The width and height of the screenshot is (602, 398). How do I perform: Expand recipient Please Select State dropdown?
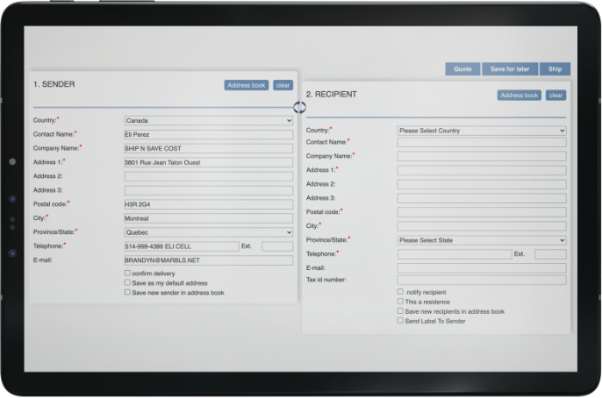(481, 240)
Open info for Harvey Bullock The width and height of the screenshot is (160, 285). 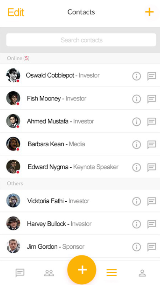point(136,224)
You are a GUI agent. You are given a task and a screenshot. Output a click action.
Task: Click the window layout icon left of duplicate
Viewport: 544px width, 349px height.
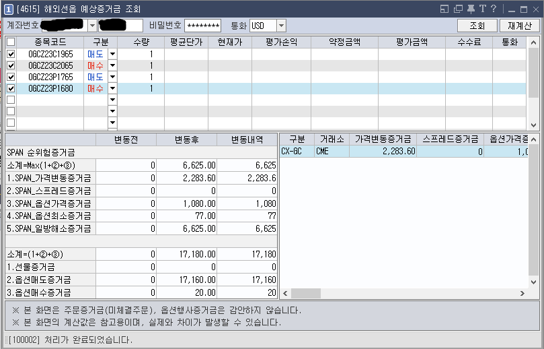tap(444, 9)
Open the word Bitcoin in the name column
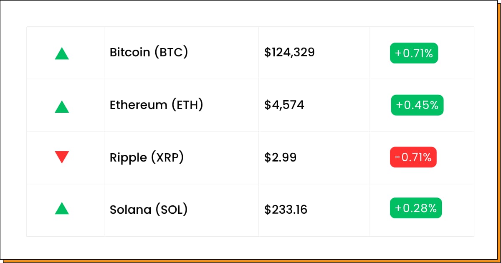This screenshot has height=263, width=501. [130, 52]
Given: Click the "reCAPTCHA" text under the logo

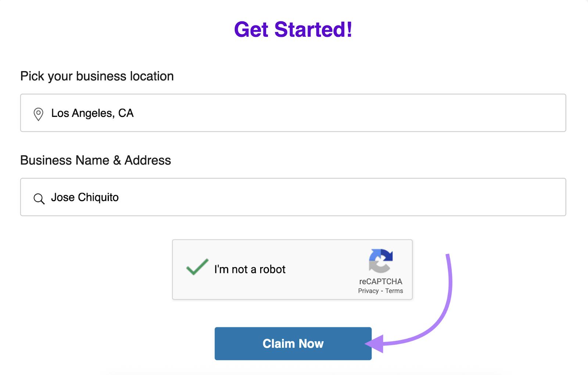Looking at the screenshot, I should coord(380,282).
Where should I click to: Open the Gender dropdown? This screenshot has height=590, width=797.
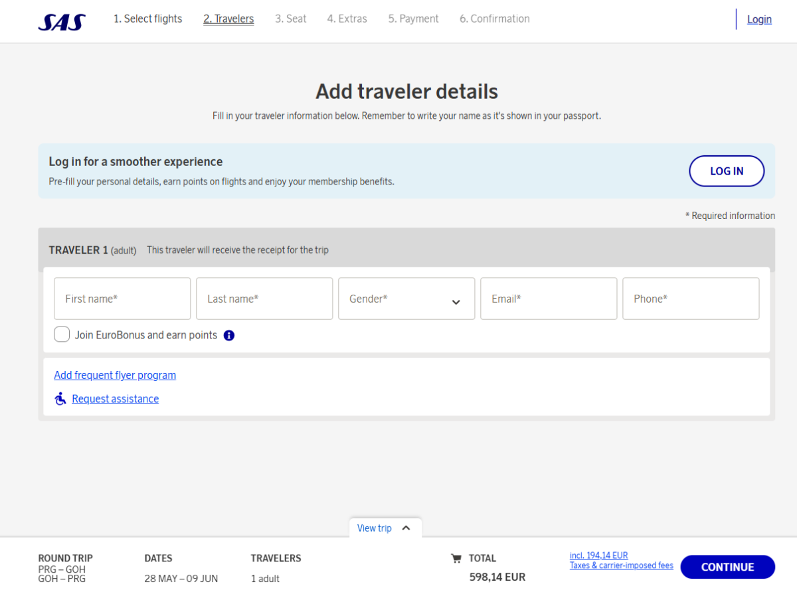406,299
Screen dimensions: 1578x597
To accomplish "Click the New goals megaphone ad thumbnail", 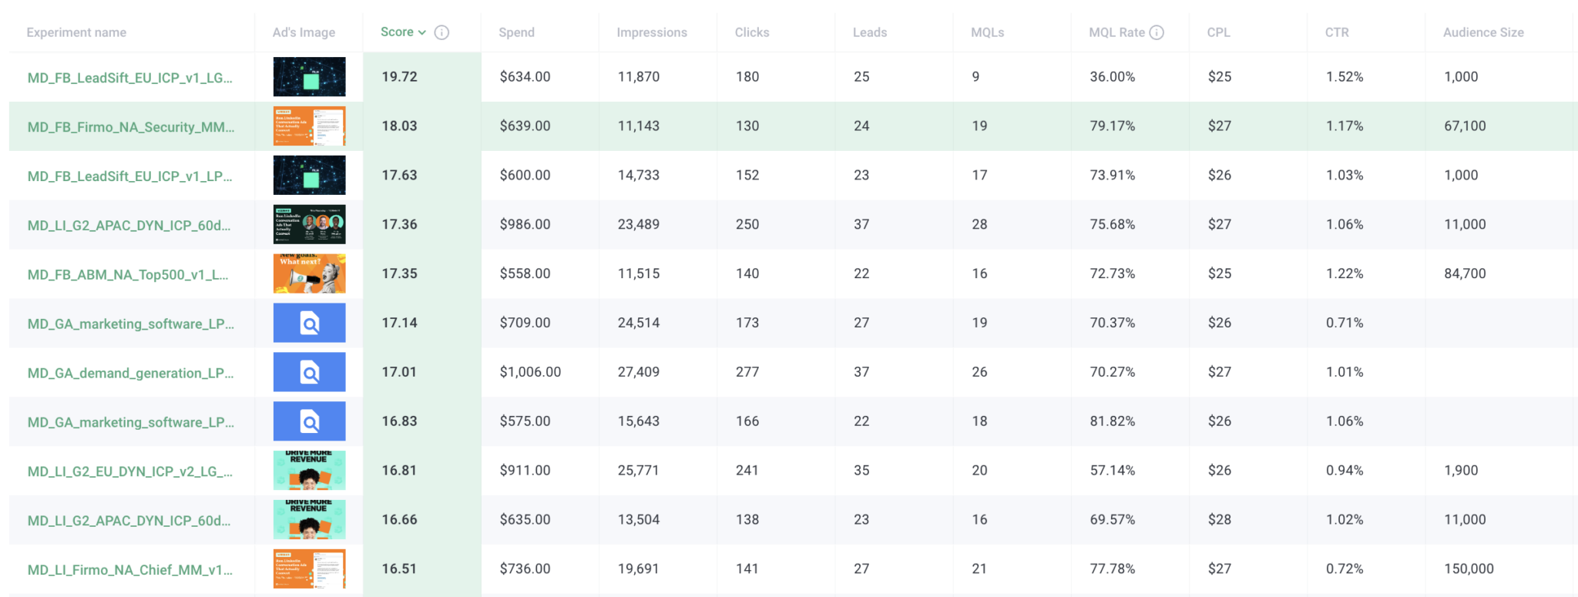I will (309, 273).
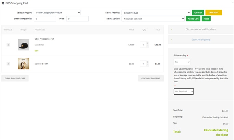Open the Gift wrapping dropdown
Viewport: 234px width, 140px height.
click(x=182, y=62)
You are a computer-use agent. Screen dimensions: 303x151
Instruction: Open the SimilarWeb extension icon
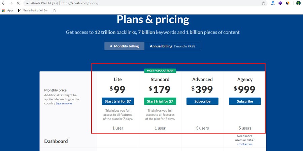288,3
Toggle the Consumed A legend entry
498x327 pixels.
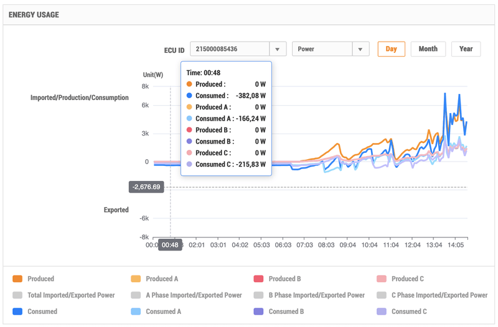coord(136,311)
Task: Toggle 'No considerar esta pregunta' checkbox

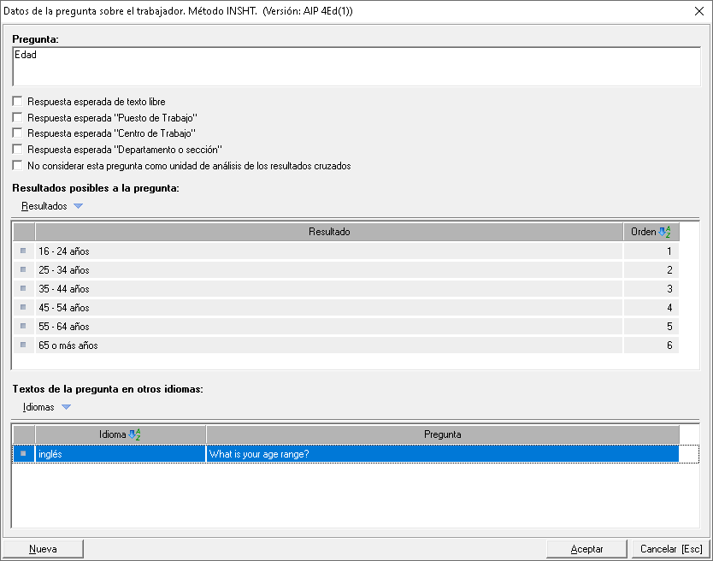Action: 18,166
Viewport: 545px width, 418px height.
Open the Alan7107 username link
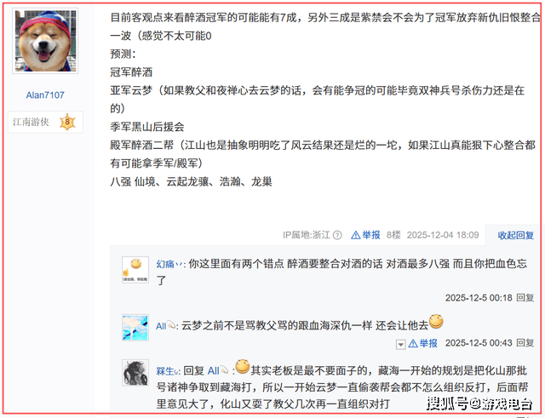click(45, 95)
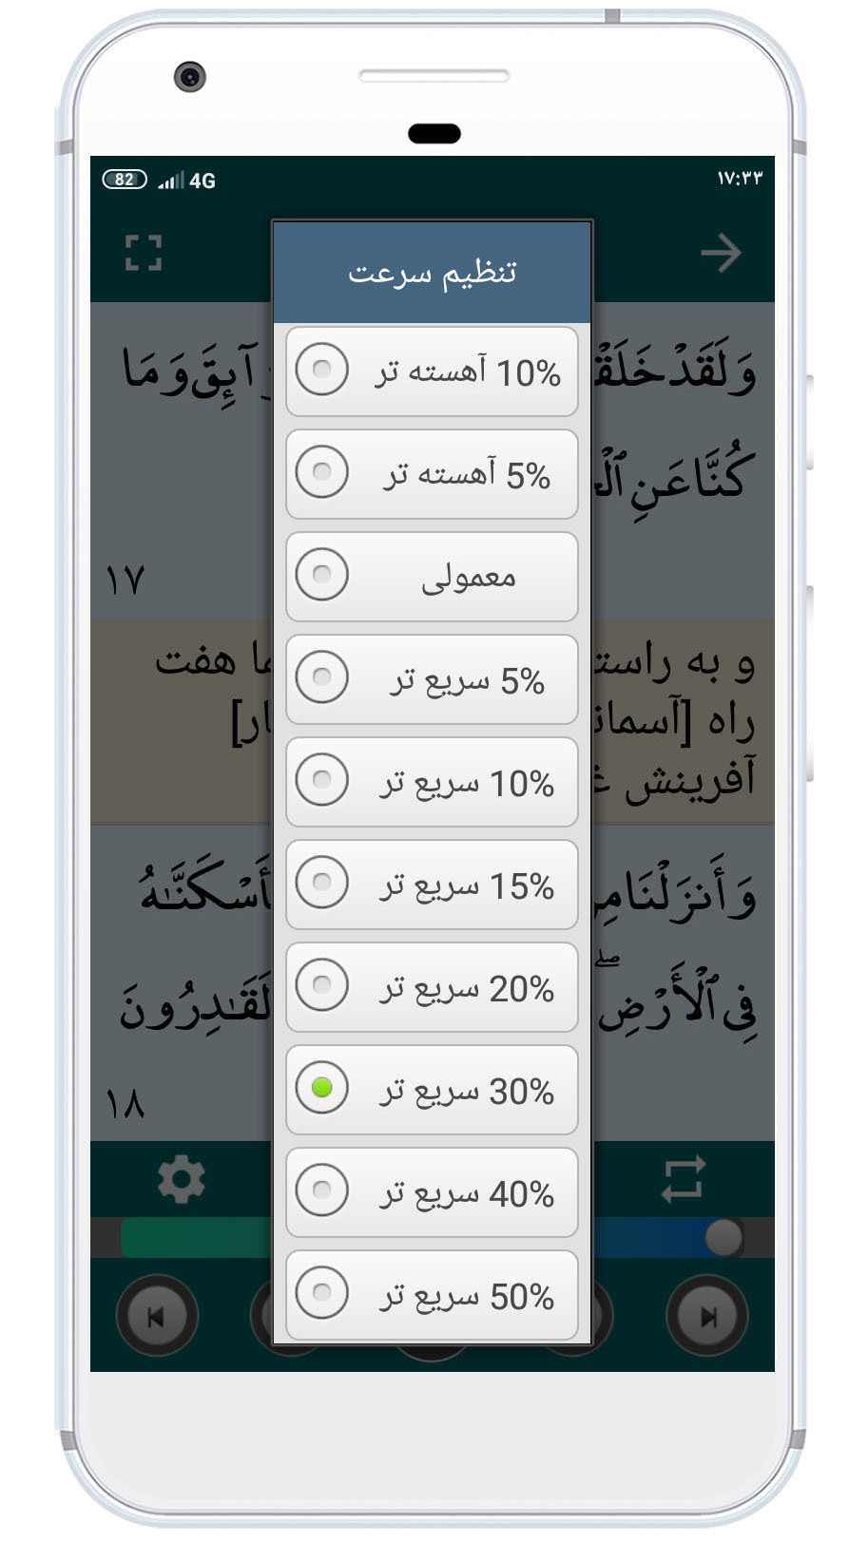Select the 40% سریع تر option
Image resolution: width=868 pixels, height=1542 pixels.
click(x=432, y=1192)
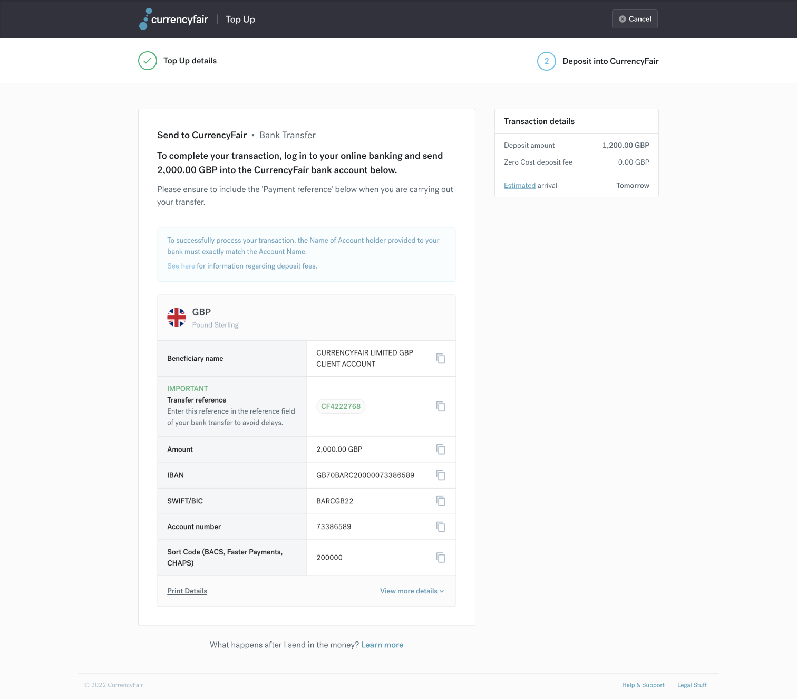Copy the SWIFT/BIC code
This screenshot has height=699, width=797.
click(x=441, y=501)
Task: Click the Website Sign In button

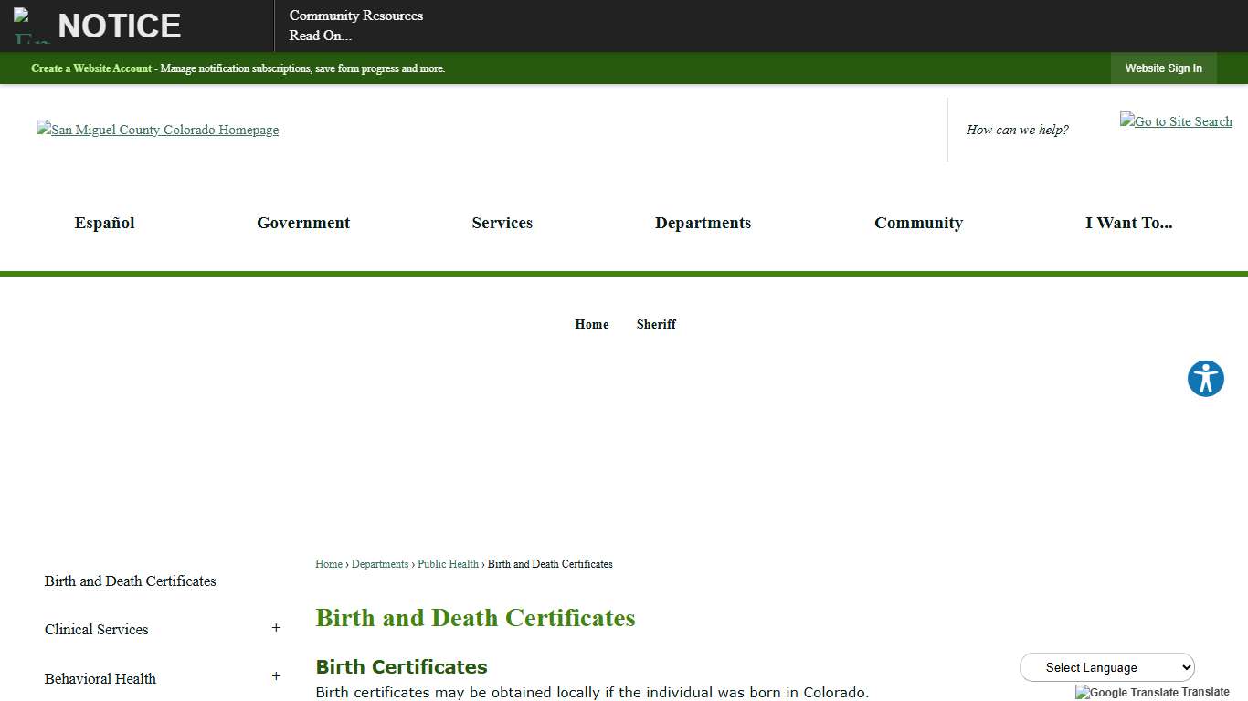Action: 1164,68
=======
**WORK TASK:** What is the number of lines in the data that include the word "agent"? State only that number.

**RESULT:** 2